| THE TASK |
Print every entry word for word, but omit the pictures.

[Start of section]

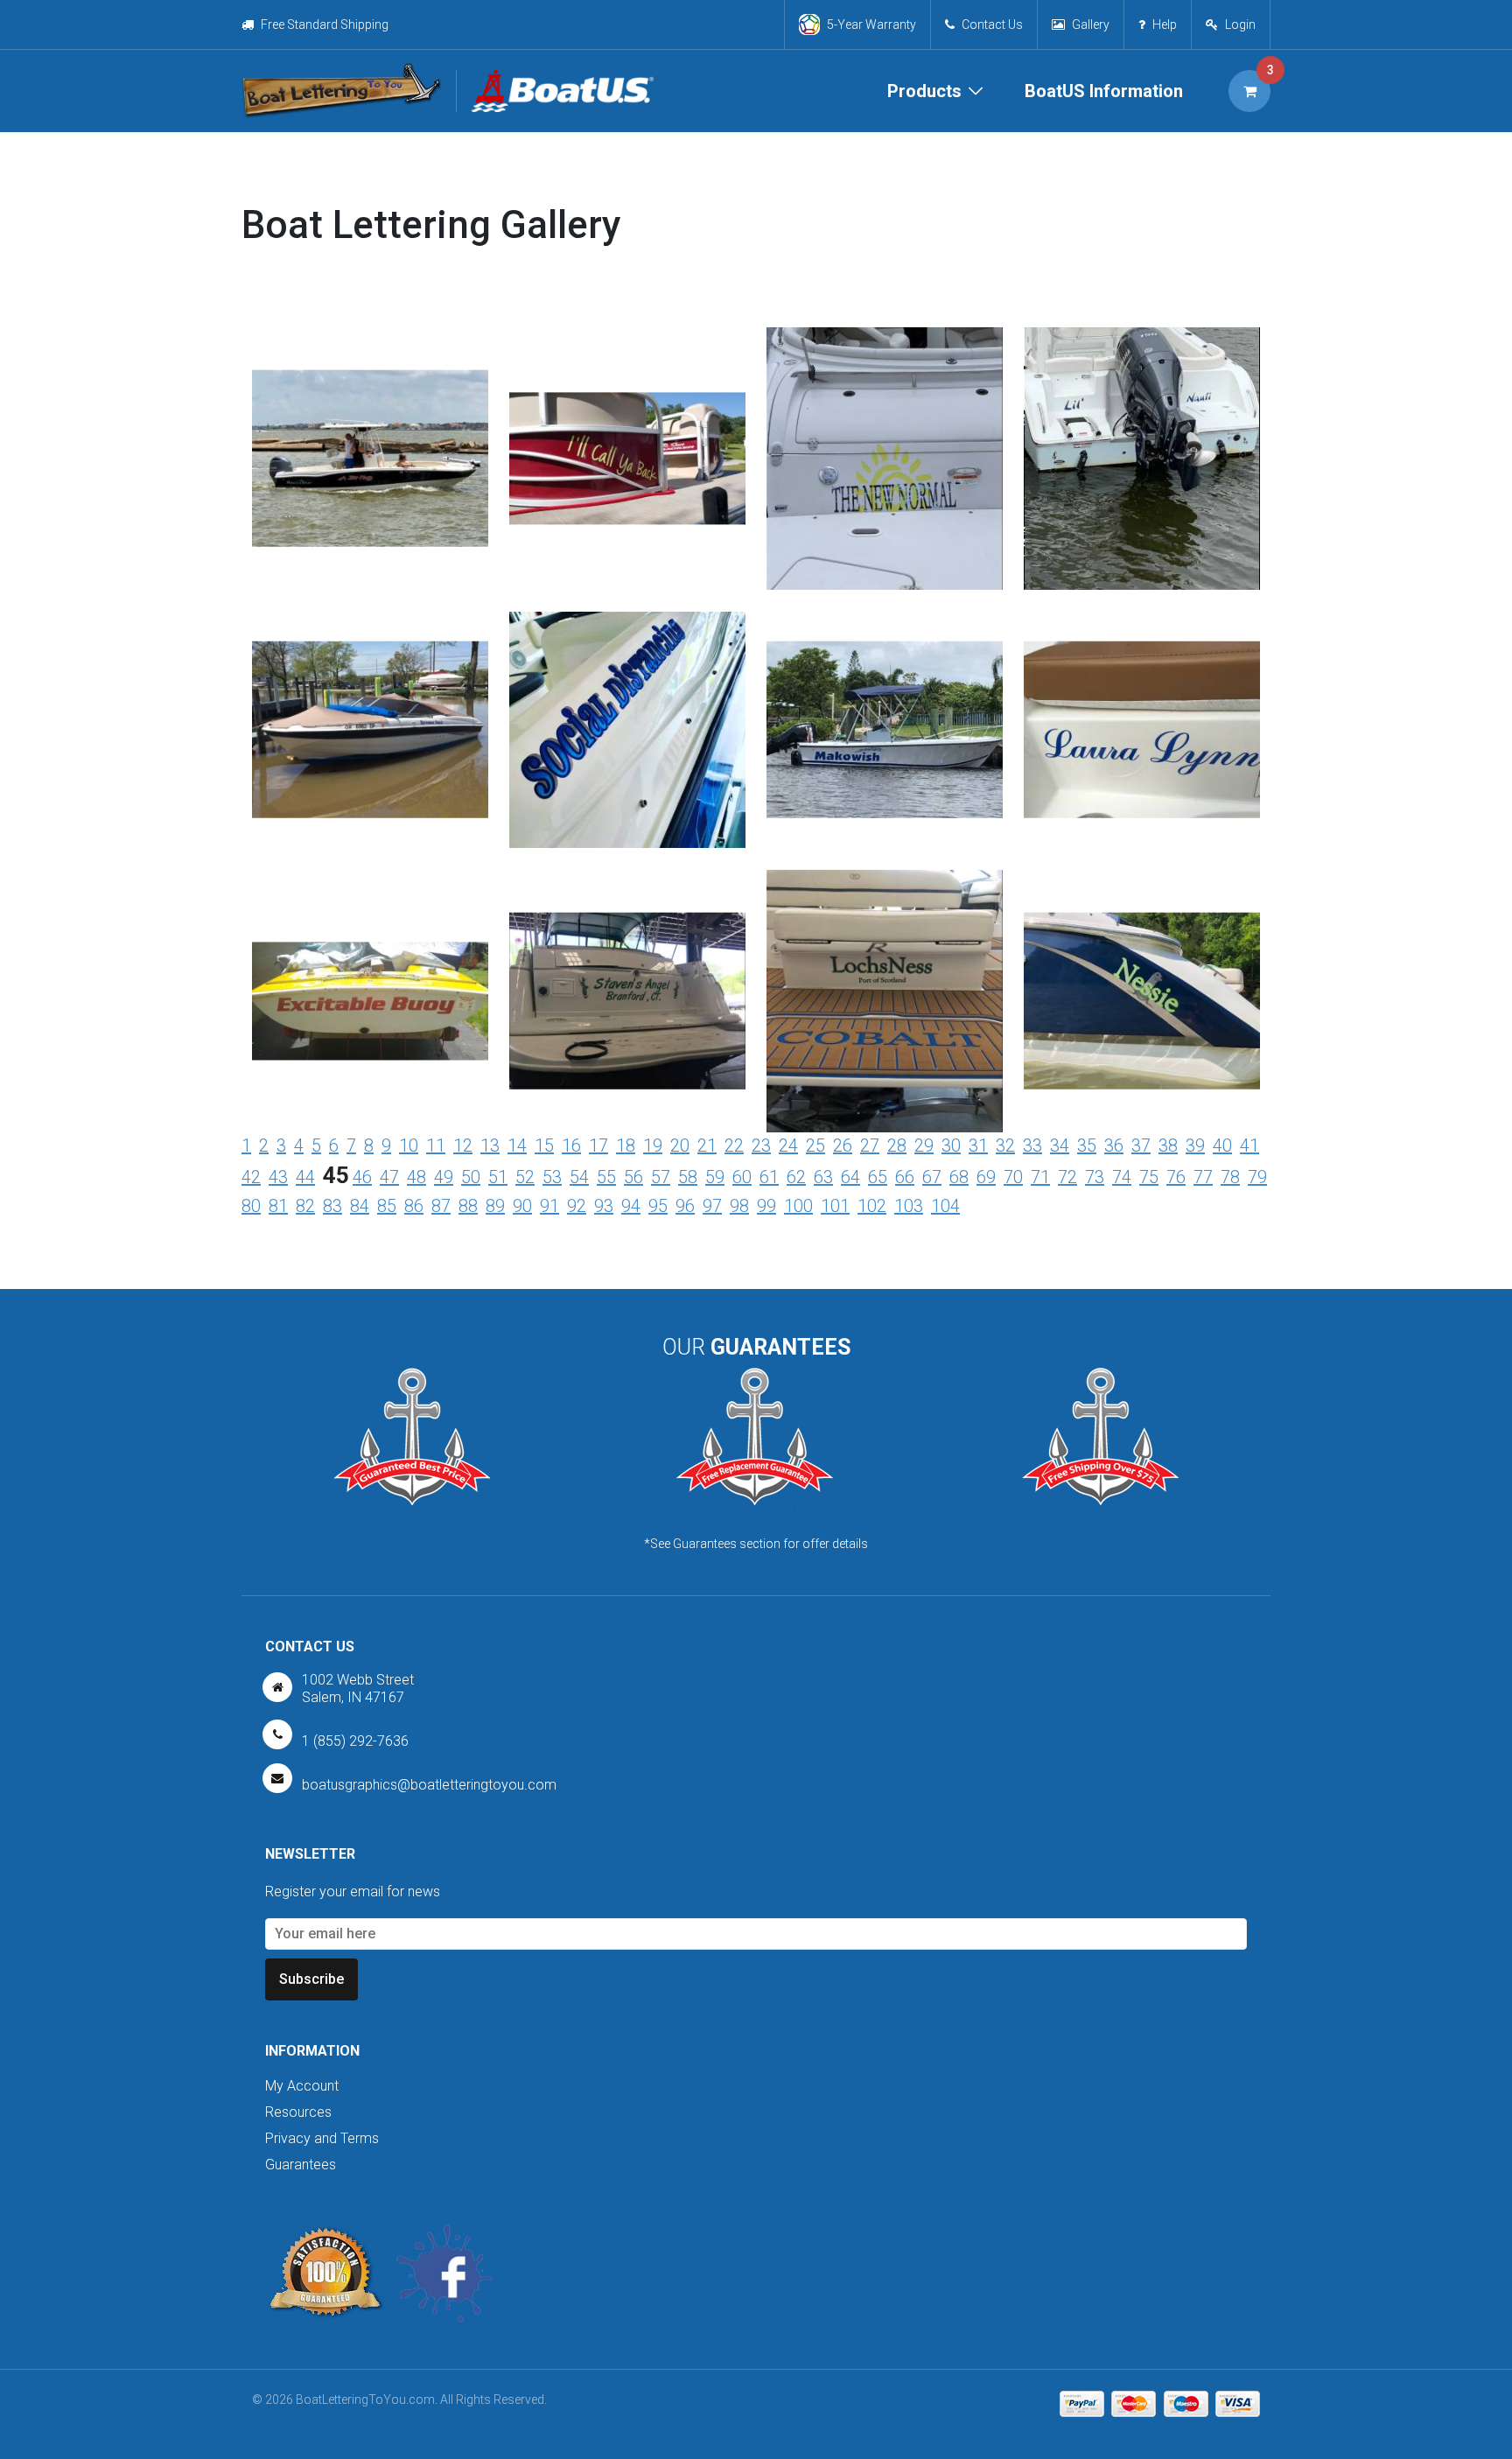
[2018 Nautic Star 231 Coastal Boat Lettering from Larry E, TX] (370, 413)
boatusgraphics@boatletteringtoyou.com (429, 1784)
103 (908, 1205)
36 (1114, 1145)
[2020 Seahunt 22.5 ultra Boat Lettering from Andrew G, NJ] (1142, 483)
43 (278, 1176)
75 (1148, 1176)
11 (435, 1145)
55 (606, 1176)
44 (305, 1176)
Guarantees (300, 2164)
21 (707, 1145)
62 (796, 1176)
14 (517, 1145)
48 (416, 1176)
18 (625, 1145)
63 (823, 1176)
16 (571, 1145)
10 (408, 1145)
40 (1222, 1145)
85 (386, 1205)
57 (660, 1176)
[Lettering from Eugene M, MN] (370, 927)
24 (788, 1145)
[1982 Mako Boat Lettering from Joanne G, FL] (884, 685)
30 (951, 1145)
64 (850, 1176)
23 (761, 1145)
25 (815, 1145)
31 (978, 1145)
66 (904, 1176)
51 (498, 1176)
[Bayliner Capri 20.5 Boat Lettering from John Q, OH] (370, 685)
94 (630, 1205)
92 (576, 1205)
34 (1059, 1145)
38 (1168, 1145)
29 (924, 1145)
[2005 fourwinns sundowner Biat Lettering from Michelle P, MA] (884, 483)
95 (658, 1205)
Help (1164, 25)
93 (603, 1205)
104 (945, 1205)
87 (441, 1205)
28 (896, 1145)
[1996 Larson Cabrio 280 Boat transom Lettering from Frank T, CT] (627, 956)
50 (470, 1176)
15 (544, 1145)
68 (959, 1176)
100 (798, 1205)
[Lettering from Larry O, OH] (884, 1025)
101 (835, 1205)
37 (1141, 1145)
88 (468, 1205)
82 (305, 1205)
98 (739, 1205)
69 (986, 1176)
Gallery (1091, 25)
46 (362, 1176)
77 (1203, 1176)
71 (1040, 1176)
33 (1032, 1145)
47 (389, 1176)
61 (769, 1176)
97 (712, 1205)
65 (877, 1176)
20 (680, 1145)
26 (842, 1145)
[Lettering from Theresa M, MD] (627, 392)
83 (332, 1205)
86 (414, 1205)
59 (714, 1176)
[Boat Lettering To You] (342, 91)
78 (1230, 1176)
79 (1257, 1176)
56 (633, 1176)
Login (1240, 25)
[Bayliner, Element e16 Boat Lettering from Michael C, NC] (627, 714)
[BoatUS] (555, 91)
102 (872, 1205)
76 (1176, 1176)
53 (552, 1176)
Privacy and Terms (322, 2138)
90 (522, 1205)
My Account (302, 2085)
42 (251, 1176)
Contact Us (992, 25)
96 (685, 1205)
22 (734, 1145)
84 (359, 1205)
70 (1013, 1176)
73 (1094, 1176)
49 (443, 1176)
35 (1086, 1145)
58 (687, 1176)
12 (462, 1145)
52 (525, 1176)
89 (495, 1205)
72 (1067, 1176)
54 (579, 1176)
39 (1195, 1145)
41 (1249, 1145)
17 (598, 1145)
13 (490, 1145)
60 (742, 1176)
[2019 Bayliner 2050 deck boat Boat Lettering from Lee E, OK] (1142, 685)
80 (251, 1205)
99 (766, 1205)
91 (549, 1205)
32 (1005, 1145)
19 (652, 1145)
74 (1121, 1176)
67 (932, 1176)
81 (278, 1205)
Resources (298, 2112)
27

[End of section]

| ANSWER SPACE |
[2018 Nautic Star 231 Coastal Boat Lettering from Larry E, TX] (370, 413)
boatusgraphics@boatletteringtoyou.com (429, 1784)
103 (908, 1205)
36 (1114, 1145)
[2020 Seahunt 22.5 ultra Boat Lettering from Andrew G, NJ] (1142, 483)
43 (278, 1176)
75 (1148, 1176)
11 (435, 1145)
55 (606, 1176)
44 (305, 1176)
Guarantees (300, 2164)
21 (707, 1145)
62 (796, 1176)
14 (517, 1145)
48 (416, 1176)
18 (625, 1145)
63 (823, 1176)
16 (571, 1145)
10 (408, 1145)
40 (1222, 1145)
85 (386, 1205)
57 (660, 1176)
[Lettering from Eugene M, MN] (370, 927)
24 (788, 1145)
[1982 Mako Boat Lettering from Joanne G, FL] (884, 685)
30 (951, 1145)
64 (850, 1176)
23 (761, 1145)
25 (815, 1145)
31 (978, 1145)
66 (904, 1176)
51 (498, 1176)
[Bayliner Capri 20.5 Boat Lettering from John Q, OH] (370, 685)
94 (630, 1205)
92 (576, 1205)
34 (1059, 1145)
38 (1168, 1145)
29 (924, 1145)
[2005 fourwinns sundowner Biat Lettering from Michelle P, MA] (884, 483)
95 (658, 1205)
Help (1164, 25)
93 (603, 1205)
104 (945, 1205)
87 (441, 1205)
28 (896, 1145)
[1996 Larson Cabrio 280 Boat transom Lettering from Frank T, CT] (627, 956)
50 (470, 1176)
15 (544, 1145)
68 (959, 1176)
100 (798, 1205)
[Lettering from Larry O, OH] (884, 1025)
101 (835, 1205)
37 (1141, 1145)
88 (468, 1205)
82 (305, 1205)
98 (739, 1205)
69 (986, 1176)
Gallery (1091, 25)
46 (362, 1176)
77 (1203, 1176)
71 (1040, 1176)
33 (1032, 1145)
47 (389, 1176)
61 (769, 1176)
97 (712, 1205)
65 (877, 1176)
20 (680, 1145)
26 (842, 1145)
[Lettering from Theresa M, MD] (627, 392)
83 (332, 1205)
86 (414, 1205)
59 (714, 1176)
[Boat Lettering To You] (342, 91)
78 (1230, 1176)
79 (1257, 1176)
56 (633, 1176)
Login (1240, 25)
[Bayliner, Element e16 Boat Lettering from Michael C, NC] (627, 714)
[BoatUS] (555, 91)
102 (872, 1205)
76 (1176, 1176)
53 (552, 1176)
Privacy and Terms (322, 2138)
90 (522, 1205)
My Account (302, 2085)
42 (251, 1176)
Contact Us (992, 25)
96 (685, 1205)
22 (734, 1145)
84 (359, 1205)
70 (1013, 1176)
73 (1094, 1176)
49 (443, 1176)
35 (1086, 1145)
58 (687, 1176)
12 (462, 1145)
52 (525, 1176)
89 (495, 1205)
72 (1067, 1176)
54 (579, 1176)
39 (1195, 1145)
41 (1249, 1145)
17 (598, 1145)
13 (490, 1145)
60 (742, 1176)
[2019 Bayliner 2050 deck boat Boat Lettering from Lee E, OK] (1142, 685)
80 (251, 1205)
99 (766, 1205)
91 (549, 1205)
32 (1005, 1145)
19 (652, 1145)
74 (1121, 1176)
67 (932, 1176)
81 (278, 1205)
Resources (298, 2112)
27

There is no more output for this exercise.